Simone Arnone, arrestato oggi dopo la tentata rapina alla Banca Sella

Lo scorso 4 dicembre, ad ora di pranzo, i malviventi fecero ingresso nei locali della filiale, in quel frangente chiusa al pubblico, attraverso una finestra confinante con un’area verde limitrofa; sorpresero il responsabile, lo minacciarono di consegnare il denaro ma prima di portare a termine il colpo, furono consigliati alla fuga dalla segnalazione di uno dei complici che aveva udito l’arrivo di sirene.
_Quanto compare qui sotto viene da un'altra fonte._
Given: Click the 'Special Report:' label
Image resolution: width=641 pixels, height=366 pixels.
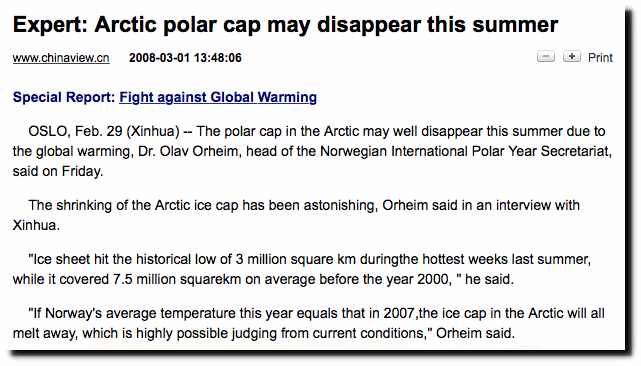Looking at the screenshot, I should [x=64, y=97].
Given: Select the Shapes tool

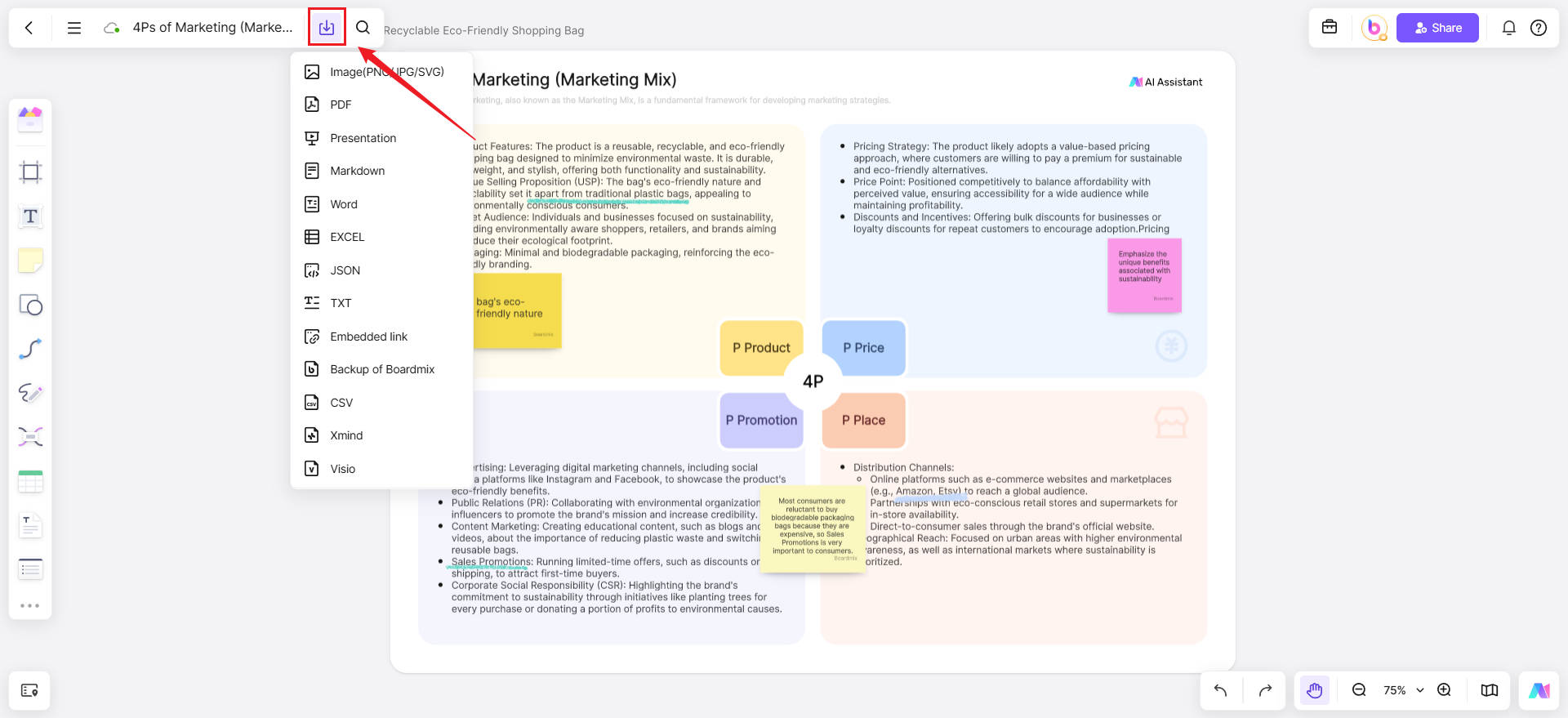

Durante un disperato tentativo di fuga in macchina, furono bloccati dai poliziotti dell’Ufficio Prevenzione Generale e Soccorso Pubblico, Di Mariano e Castiglione. Da allora, la Sezione Antirapina della Squadra Mobile ha condotto serrate indagini per risalire all’identità del complice dei due arrestati.

E’ stato, innanzitutto, condotto un accurato screening sulle frequentazioni dei due fermati e si è giunti all’Arnone, già in passato controllato dalle Forze dell’Ordine, proprio in compagnia del Castiglione; dell’Arnone si è accertata la presenza in una zona compatibile con una via di fuga intrapresa dai rapinatori della banca Sella, in orario altresì corrispondente al fallito assalto all’istituto di credito e si è accertato come il malvivente, subito rincasato, abbia svestito i panni usati per compiere la rapina e se ne sia liberato, in parte gettandoli ed in parte lavandoli.

Questi ed ulteriori riscontri di natura tecnica hanno condotto l’Autorità Giudiziaria a condividere gli esiti investigativi della Squadra Mobile fino ad emettere il provvedimento che la Polizia di Stato ha, oggi, eseguito.